On this point, at least one prominent Padre agreed.

“I can’t believe any of that racist stuff,” Gwynn said. “He’s always been very nice to me. That John Birch stuff never hurt him in the clubhouse, all the guys did was joke about it. Anyone who says he is a racist is wrong.”

On July 7, Show beaned Chicago Cubs star Andre Dawson. Not only was Show almost run out of Chicago, one ex-Padre said he wasn’t made to feel very welcome in his own clubhouse.

“After the Dawson thing, I sensed a coldness in there,” Storm Davis said. “It was like guys were laughing, like saying, ‘You dug your own hole, now how are you getting out of it?’ Some of them turned their backs, and didn’t care about him. It was cold and unprofessional.”

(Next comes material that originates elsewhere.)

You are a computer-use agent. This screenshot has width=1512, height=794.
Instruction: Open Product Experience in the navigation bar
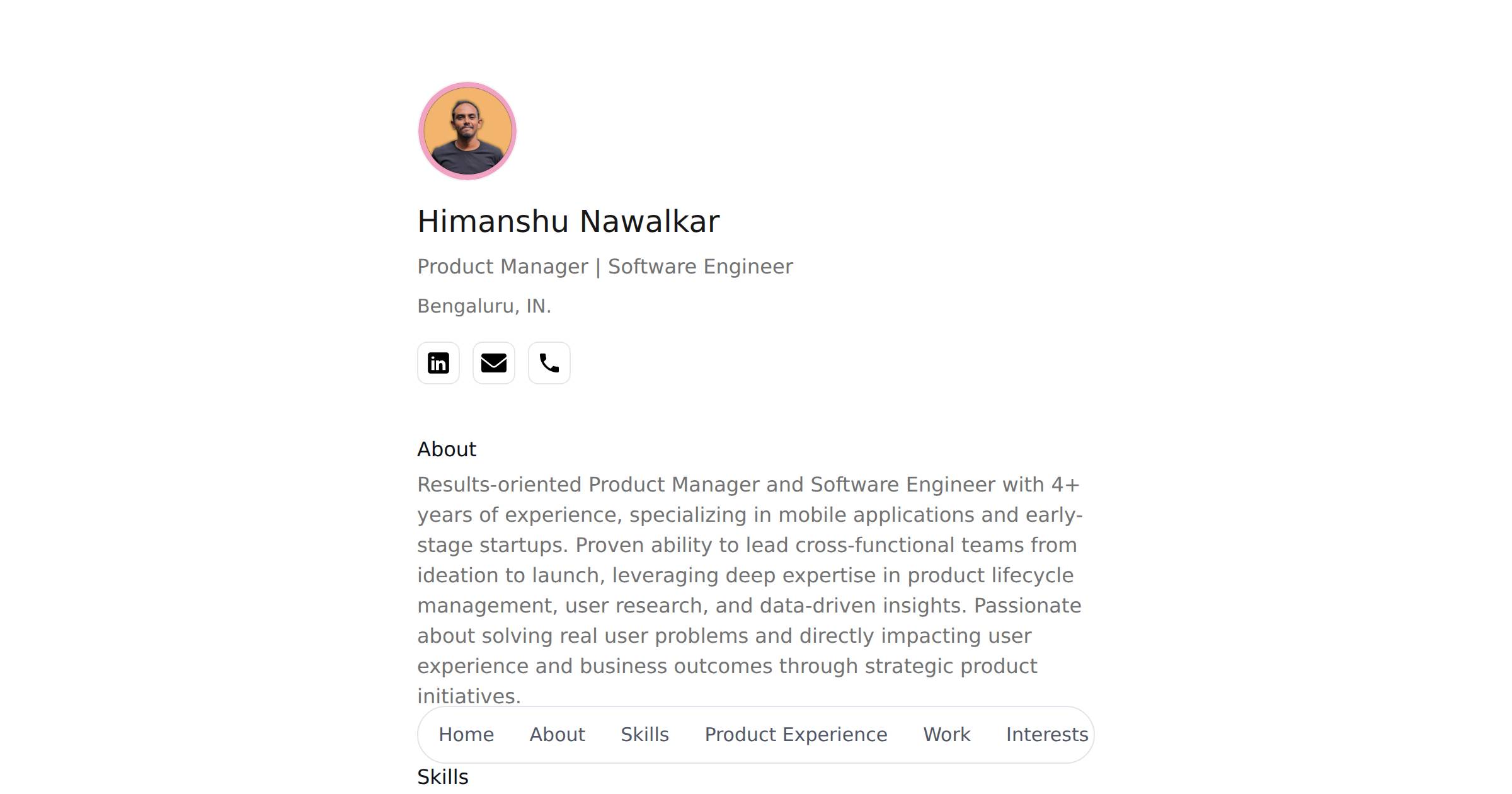[x=796, y=735]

Show still shudders about that day in Chicago.

“The worst place, the worst time, the worst person to hit,” he said. “Later some people were backslapping me and saying, ‘Good job, you showed Dawson.” I would say to them, ‘You’re crazy! I never try to hit anyone.’

“Again, anybody who would try to turn it into a race issue is just crazy.”

Just the other day, Show appeared on a San Diego television talk show with ex-Black Panther Anthony Bryant. They talked politics and world affairs and became friends.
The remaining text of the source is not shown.